P.- ¿Y el futuro? ¿Cuáles son las previsiones de Clínic Balear a corto y largo plazo?

R.- El reto con mayúsculas, en estos momentos, es la consolidación del hospital Clínic Balear en Son Verí, que recientemente hemos abierto en Llucmajor. Abrir un centro hospitalario ha sido para Clínic Balear, y para mí, personalmente, la guinda del pastel. Espero vivir muchos más, pero, sabe qué le digo: si ahora me muriera, ya habría valido la pena llegar hasta aquí una vez haber hecho realidad el sueño de abrir este hospital.

P.- Y lo ha abierto en un momento de crisis económica general. ¿Está afectando también la crisis a la sanidad privada?

R.- No suelo ser negativo, pero no veo claro el futuro.

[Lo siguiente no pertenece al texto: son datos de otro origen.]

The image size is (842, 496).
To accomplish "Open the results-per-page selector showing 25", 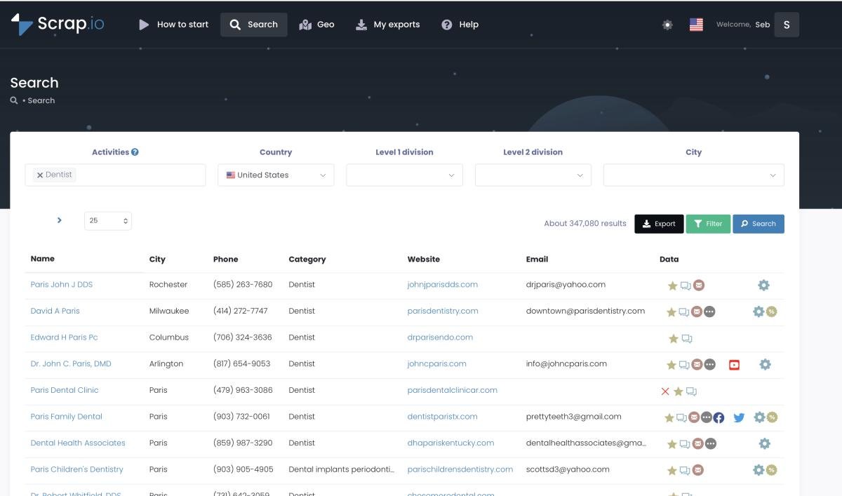I will point(108,221).
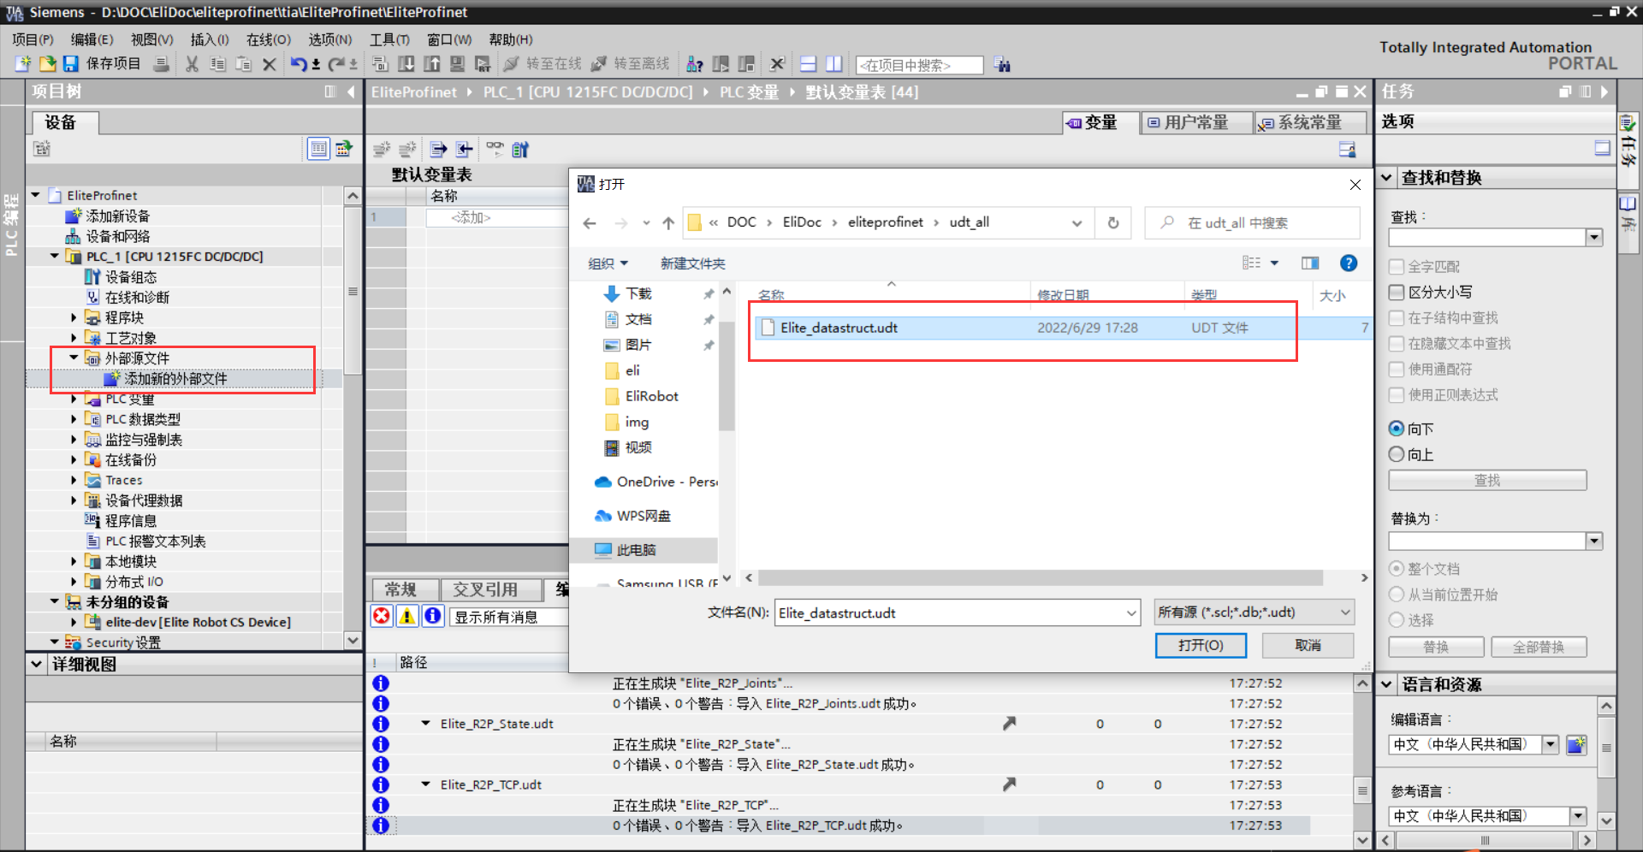Click the save project icon in toolbar
The width and height of the screenshot is (1643, 852).
[71, 64]
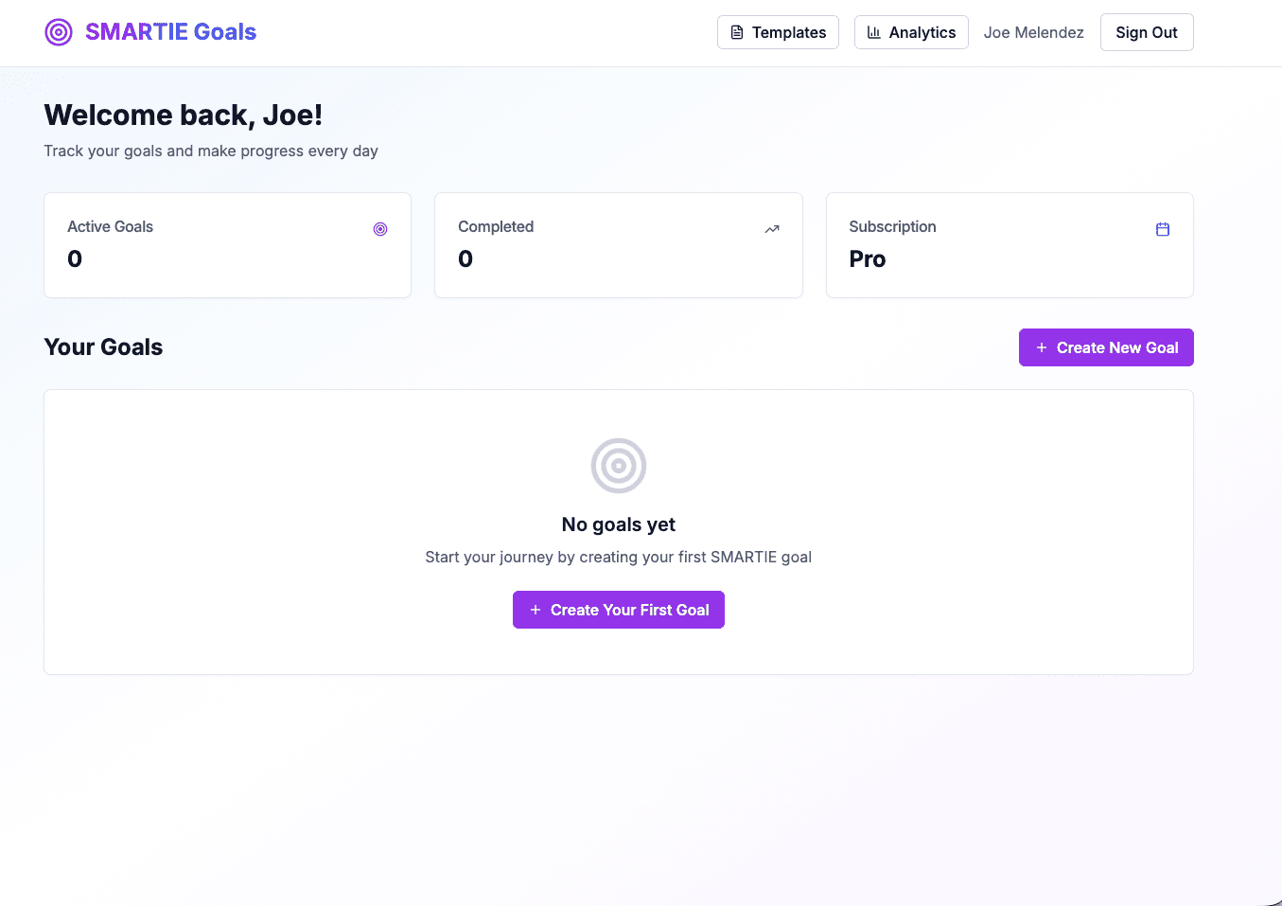Click the large gray target icon above No goals yet
Screen dimensions: 1282x906
tap(619, 466)
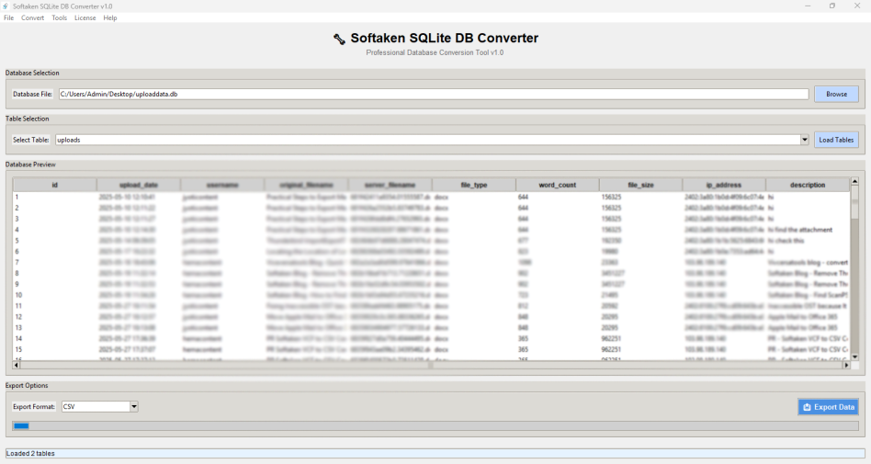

Hay muchas nubes por en medio, aunque confío en que resolveremos las dificultades con la aportación de todos. Ahora bien, nadie puede negar que son momentos muy difíciles, y si hay un aspecto que se debería corregir de manera urgente es el de la compensación económica de los médicos. Está mal pagados, así de claro se lo digo, y hay que mejorar sus condiciones. Las compañías aprietan demasiado, y esto no puede ser, porque los profesionales han de sentirse a gusto a la hora de desempeñar su labor.

P.- ¿Qué visión tiene del transporte sanitario en nuestras islas?

R.- Pues que ofrece muchas carencias, y acabará a cero si alguien no lo remedia. Desde que empecé en este sector, he visto desfilar a multitud de empresas. Algunas de ellas tuvieron que vender su flota, y, entretanto, otras han desembarcado en la isla sin llegar a consolidarse. A título personal, le diré que Clínic Balear, como empresa mallorquina, no se siente suficientemente arropada. ¿Cuál es el problema? El dinero, claro, como siempre. El transporte sanitario se está pagando tan barato que no se puede mantener.